Customers expect a solution that not only quantifies the value of technology, but also integrates that value with the economics of the solution in a way that resonates with multiple stakeholders in their organization including business and financial buyers. Creatively structuring deals, overcoming customer objections, and reinforcing the comprehensive value of a solution is why many of our clients rely on our expertise to help them grow sales and perfect related execution. But what happens when a client is truly not interested in buying, no matter how compelling your solution may be? Is there a more efficient way to identify non-buying signals sooner so you can be more effective in sales?
Helping sales teams properly qualify their deals is a big part of TFP’s DNA and an important part of the sales cycle. As we enter 2017, I would like to take a moment to focus on deal qualification—in particular, how to maximize your time by embracing rejection and getting to “no” faster.
As sales professionals, we are naturally competitive so it is often difficult to walk away without a win. But, at what point do our attempts to prolong a proposal become counterproductive to reaching our sales goals? Are we missing other opportunities by spending too much time iterating on the same client proposal? How are we to know when it is better to move onto more interested and qualified prospects? I firmly believe it is better to get a quick no, than a slow maybe.
Here are five ways to better qualify your opportunities for a more efficient sales cycle:
- Clearly communicate your ask
Have you properly communicated the value of your solution with a clear, persuasive, and transparent business case? Does your proposal include compelling reasons to buy now? Does your client clearly understand what you are specifically asking of them? In addition to conveying the value of your solution, it is important for you to set proper expectations and clearly communicate what you are wanting in return from your client.
- Set a firm, but mutual timeline and agree to next steps
Always set a deadline for a decision and be prepared to defend it with a rational sense of urgency. Have your client help you layout an agreed upon timeline (who needs to do what and by when), as they will likely feel more invested about working toward a close date with you. Be clear on what documentation is required and when feasible, proactively share draft copies to promote early engagement from the customer’s legal resources.
- Follow up and acknowledge a non-response
Be sure to follow up and use the mutual timeline to point back to the agreed upon next steps. If a customer goes silent, acknowledge it and politely provide them with an “out”. This takes a bit of finesse, but it if done correctly, both parties will benefit from it. Here is an example: “I want to thank you for all your consideration and realize timing may not be optimal for you at the moment. Can I assume a pass on the proposal for now?” Providing the customer with a courteous way out may be the best way to illicit a response if they have gone silent for a while. Additionally, it will allow you to protect future deals by preserving the amicable relationship.
- Be careful not to confuse an “Objection” with “Rejection”
If a client decides not to buy, be sure to ask probing questions to get a full understanding of their rationale. Do your best to sift through the information to determine if there may be an alternative way to position the deal that would better demonstrate value.

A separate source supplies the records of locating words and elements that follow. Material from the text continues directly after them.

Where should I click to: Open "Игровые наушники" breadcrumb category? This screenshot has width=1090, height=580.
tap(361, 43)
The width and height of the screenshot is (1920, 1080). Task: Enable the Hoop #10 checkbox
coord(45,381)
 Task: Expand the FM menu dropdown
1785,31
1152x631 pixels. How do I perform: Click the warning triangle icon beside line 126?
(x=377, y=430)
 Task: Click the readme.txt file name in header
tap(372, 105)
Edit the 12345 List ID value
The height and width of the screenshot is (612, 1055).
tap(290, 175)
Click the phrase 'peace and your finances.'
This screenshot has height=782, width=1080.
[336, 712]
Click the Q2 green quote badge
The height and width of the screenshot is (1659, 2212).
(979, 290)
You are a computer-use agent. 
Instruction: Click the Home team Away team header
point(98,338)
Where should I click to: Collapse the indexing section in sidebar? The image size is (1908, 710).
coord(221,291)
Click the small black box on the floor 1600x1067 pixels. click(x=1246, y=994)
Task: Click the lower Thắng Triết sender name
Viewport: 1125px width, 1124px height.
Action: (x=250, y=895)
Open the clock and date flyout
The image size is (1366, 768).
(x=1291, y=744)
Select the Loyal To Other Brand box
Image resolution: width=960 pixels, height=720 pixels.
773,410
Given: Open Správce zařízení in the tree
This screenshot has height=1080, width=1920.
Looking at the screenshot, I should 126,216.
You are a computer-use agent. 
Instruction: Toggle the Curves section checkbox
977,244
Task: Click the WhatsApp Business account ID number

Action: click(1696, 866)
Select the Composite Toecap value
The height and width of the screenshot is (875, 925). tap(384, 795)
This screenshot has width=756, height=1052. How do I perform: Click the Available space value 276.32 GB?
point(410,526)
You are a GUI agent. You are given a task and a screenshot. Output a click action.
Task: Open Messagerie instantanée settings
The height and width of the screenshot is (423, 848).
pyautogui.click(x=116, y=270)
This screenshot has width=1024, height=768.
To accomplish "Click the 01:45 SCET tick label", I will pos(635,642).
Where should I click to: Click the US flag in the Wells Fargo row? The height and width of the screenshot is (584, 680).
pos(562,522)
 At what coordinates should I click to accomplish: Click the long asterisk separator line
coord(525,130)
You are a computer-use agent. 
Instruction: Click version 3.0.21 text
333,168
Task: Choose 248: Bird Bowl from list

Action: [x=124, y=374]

By doing this, customers will find out if their pain point(s) can be remedied now or in the future. Do not beat a dead horse, but make sure not to confuse an “objection” with “rejection.”
- Move on
While this step may seem rather simplistic, it can often be one of the most difficult things to do as a sales professional. However, it is vital to your success to know when to walk away from a prospective deal if the client is clearly not showing buying signals. You can always circle back at a later time, but now is the time to focus on finding that next “yes.”
Driving a prospect to a decision is not always easy to accept if that decision is “no,” but helping them get there faster can help you eliminate unproductive cycles. By effectively asking the right questions and clearly communicating mutual expectations, you can hopefully weed out those low percentage deals and redirect your precious time on more qualified opportunities. Cheers to 2017 and do not be afraid to embrace the rejection and get to the no faster! After all, it is really one step closer to the next “yes.”